Elections in Northern Cyprus, are organized to elect governments, presidents and representatives of local administrative bodies in Northern Cyprus, de facto known as the Turkish Republic of Northern Cyprus.
Elections in Northern Cyprus Wikipedia
The presidency, which is served in five-year terms, was instituted with TRNC's first presidential election in 1985 and continued with the elections of 1990, 1995, 2000 and 2005,2010 with the next election scheduled for April 2015. The legislature, Cumhuriyet Meclisi (Assembly of the Republic of Northern Cyprus), has 50 members, elected for a five-year term by mitigated proportional representation. The territory has a multi-party system, with two or three strong parties and another party which is also electorally successful.
In the presidential election, a candidate must obtain at least 50% of the votes in order to secure a first-ballot victory. Upon failing to do so, the two top candidates compete in a runoff election, with the winner assuming the presidency.
The mitigated proportional representation system in use for legislative elections obligates each party to cross the 5% of the total vote election threshold in order to be seated in the 50-member parliament, which is chosen from five districts: Lefkoşa, Gazimağusa, Girne, Güzelyurt and İskele.
In the parliamentary elections, voters choose individual candidates with two options in the manner of voting: a party-line vote which, in effect, means a vote for each candidate from that party in that election district or, alternatively, the voter may choose different MP candidates from various parties.

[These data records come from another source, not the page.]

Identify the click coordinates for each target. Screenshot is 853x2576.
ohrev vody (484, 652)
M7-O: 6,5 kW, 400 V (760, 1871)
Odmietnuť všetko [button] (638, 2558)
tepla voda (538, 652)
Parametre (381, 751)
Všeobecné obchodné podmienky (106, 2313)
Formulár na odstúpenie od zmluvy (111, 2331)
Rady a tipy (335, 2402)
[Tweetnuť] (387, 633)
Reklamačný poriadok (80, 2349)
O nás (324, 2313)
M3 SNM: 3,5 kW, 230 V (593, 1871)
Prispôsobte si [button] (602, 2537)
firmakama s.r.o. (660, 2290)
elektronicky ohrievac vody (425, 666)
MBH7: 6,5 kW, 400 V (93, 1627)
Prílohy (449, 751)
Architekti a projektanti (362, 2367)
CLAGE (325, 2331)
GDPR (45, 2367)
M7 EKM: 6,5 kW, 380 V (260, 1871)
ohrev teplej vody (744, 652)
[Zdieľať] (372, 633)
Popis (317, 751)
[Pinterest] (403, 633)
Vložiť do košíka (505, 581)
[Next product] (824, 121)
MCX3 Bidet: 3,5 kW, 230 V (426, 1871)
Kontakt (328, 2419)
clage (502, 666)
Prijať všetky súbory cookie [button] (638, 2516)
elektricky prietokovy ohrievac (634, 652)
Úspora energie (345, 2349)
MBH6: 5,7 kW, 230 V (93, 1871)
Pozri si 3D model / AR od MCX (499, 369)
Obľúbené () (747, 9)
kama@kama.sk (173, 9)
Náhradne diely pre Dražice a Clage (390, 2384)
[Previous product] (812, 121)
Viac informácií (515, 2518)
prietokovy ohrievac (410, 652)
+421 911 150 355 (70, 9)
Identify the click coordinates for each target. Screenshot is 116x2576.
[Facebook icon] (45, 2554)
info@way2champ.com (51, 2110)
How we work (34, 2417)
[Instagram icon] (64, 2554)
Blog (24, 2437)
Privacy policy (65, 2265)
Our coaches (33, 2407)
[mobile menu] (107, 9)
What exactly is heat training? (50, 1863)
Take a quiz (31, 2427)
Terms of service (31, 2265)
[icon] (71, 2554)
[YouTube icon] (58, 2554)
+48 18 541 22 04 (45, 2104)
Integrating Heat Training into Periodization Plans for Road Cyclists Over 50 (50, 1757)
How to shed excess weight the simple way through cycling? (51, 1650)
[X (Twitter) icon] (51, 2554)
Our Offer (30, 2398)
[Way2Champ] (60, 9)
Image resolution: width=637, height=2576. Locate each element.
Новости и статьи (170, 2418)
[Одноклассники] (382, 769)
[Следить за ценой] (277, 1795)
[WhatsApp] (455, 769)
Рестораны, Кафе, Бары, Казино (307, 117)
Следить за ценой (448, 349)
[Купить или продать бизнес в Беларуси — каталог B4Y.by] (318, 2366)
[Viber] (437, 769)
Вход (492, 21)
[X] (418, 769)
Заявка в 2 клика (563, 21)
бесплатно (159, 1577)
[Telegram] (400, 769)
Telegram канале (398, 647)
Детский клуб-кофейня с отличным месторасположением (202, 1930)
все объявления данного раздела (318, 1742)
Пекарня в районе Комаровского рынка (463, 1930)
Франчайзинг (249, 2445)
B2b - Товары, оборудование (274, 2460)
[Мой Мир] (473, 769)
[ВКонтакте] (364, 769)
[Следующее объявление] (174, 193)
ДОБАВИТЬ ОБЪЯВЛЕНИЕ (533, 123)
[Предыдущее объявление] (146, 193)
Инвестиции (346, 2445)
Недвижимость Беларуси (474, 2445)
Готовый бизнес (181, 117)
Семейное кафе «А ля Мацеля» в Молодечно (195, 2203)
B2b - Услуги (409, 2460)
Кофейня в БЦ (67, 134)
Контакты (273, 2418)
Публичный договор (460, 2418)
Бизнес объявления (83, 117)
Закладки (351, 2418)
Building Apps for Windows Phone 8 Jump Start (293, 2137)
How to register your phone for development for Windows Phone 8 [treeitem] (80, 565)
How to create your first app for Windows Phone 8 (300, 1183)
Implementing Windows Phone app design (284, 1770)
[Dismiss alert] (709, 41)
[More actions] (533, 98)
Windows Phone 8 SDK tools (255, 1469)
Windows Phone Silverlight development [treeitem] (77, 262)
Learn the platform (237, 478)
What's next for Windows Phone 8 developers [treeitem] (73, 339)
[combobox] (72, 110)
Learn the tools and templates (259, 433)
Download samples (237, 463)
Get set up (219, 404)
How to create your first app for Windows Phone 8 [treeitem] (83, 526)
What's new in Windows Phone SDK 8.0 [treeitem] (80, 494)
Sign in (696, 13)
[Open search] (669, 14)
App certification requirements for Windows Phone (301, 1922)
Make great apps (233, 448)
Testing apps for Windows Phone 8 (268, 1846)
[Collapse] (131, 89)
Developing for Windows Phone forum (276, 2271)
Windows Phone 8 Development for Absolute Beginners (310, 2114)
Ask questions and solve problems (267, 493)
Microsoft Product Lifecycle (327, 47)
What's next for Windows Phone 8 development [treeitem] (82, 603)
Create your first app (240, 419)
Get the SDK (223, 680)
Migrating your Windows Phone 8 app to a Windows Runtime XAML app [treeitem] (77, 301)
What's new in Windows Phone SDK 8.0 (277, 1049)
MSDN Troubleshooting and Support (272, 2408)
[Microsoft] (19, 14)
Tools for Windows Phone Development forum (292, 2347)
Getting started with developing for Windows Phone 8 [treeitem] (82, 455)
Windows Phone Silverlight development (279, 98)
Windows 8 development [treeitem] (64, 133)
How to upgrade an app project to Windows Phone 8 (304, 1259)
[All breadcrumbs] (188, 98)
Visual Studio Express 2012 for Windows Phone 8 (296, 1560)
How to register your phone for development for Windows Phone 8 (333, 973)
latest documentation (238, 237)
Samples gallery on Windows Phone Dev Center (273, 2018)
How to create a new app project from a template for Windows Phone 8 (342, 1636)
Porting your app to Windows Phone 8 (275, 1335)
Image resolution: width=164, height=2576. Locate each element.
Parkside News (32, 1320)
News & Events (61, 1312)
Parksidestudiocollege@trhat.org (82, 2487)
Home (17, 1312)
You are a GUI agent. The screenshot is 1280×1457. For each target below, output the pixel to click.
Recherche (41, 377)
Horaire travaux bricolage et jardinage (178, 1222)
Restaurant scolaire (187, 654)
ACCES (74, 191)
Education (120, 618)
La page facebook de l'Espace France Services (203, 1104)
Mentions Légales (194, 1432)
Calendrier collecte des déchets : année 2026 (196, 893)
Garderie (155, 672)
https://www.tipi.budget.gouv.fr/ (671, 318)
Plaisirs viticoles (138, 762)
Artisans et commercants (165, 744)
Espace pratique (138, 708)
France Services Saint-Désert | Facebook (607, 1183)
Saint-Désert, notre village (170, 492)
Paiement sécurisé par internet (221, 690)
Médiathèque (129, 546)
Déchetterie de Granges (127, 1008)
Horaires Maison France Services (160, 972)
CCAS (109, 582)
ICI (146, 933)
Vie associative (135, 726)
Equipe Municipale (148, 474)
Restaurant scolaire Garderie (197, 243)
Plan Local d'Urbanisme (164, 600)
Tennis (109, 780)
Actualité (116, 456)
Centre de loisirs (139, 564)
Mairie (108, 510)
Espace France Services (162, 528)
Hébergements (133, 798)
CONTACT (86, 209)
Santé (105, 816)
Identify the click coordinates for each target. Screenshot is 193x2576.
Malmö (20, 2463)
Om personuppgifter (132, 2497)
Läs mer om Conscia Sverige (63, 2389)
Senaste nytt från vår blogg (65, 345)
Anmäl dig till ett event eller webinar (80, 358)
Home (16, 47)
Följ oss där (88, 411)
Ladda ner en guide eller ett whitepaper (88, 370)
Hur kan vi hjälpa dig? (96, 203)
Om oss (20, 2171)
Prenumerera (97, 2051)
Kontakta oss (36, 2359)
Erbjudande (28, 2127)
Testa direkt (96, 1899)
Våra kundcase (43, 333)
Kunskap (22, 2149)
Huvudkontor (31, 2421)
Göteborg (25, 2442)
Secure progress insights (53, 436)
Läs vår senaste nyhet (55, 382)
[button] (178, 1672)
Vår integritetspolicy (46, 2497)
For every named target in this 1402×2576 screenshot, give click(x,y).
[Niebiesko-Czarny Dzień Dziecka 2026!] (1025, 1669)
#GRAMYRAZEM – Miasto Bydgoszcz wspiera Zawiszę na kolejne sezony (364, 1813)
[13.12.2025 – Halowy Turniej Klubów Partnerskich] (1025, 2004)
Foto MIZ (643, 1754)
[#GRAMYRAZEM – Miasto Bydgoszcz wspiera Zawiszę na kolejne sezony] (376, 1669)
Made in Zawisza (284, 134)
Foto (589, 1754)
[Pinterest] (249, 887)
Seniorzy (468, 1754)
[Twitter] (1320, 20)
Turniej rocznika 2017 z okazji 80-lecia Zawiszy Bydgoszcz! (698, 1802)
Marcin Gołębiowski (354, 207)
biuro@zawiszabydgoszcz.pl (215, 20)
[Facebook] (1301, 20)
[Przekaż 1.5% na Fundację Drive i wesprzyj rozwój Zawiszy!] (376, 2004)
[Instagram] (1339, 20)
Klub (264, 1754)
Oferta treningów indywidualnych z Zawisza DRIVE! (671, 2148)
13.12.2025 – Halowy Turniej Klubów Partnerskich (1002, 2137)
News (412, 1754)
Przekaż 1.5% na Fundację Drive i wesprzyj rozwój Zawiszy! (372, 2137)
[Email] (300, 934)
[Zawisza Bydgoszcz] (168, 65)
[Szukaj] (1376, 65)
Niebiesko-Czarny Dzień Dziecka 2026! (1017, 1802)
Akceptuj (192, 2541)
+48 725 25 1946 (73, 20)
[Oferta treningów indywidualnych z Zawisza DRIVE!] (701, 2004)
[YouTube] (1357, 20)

In this type of mixed voting, the voter may not choose more than the number of MPs from that district.
Residents of Northern Cyprus are eligible to stand for election and vote in the national elections of the Republic of Cyprus, but not able to run for presidency (the Constitution states that a Turkish-Cypriot should be Vice-President of the Republic). Turkish Cypriot communal representation in the Republic of Cyprus government de facto ended in 1963. Until 2004, the case of Ibrahim Aziz in the European Court of Human Rights, Turkish Cypriots could not vote in the Republic of Cyprus.
In 2009 President Mehmet Ali Talat claimed that in 1990 and 1998 Turkish government officials along with other influential powers from Turkey interfered with the Parliamentary Elections.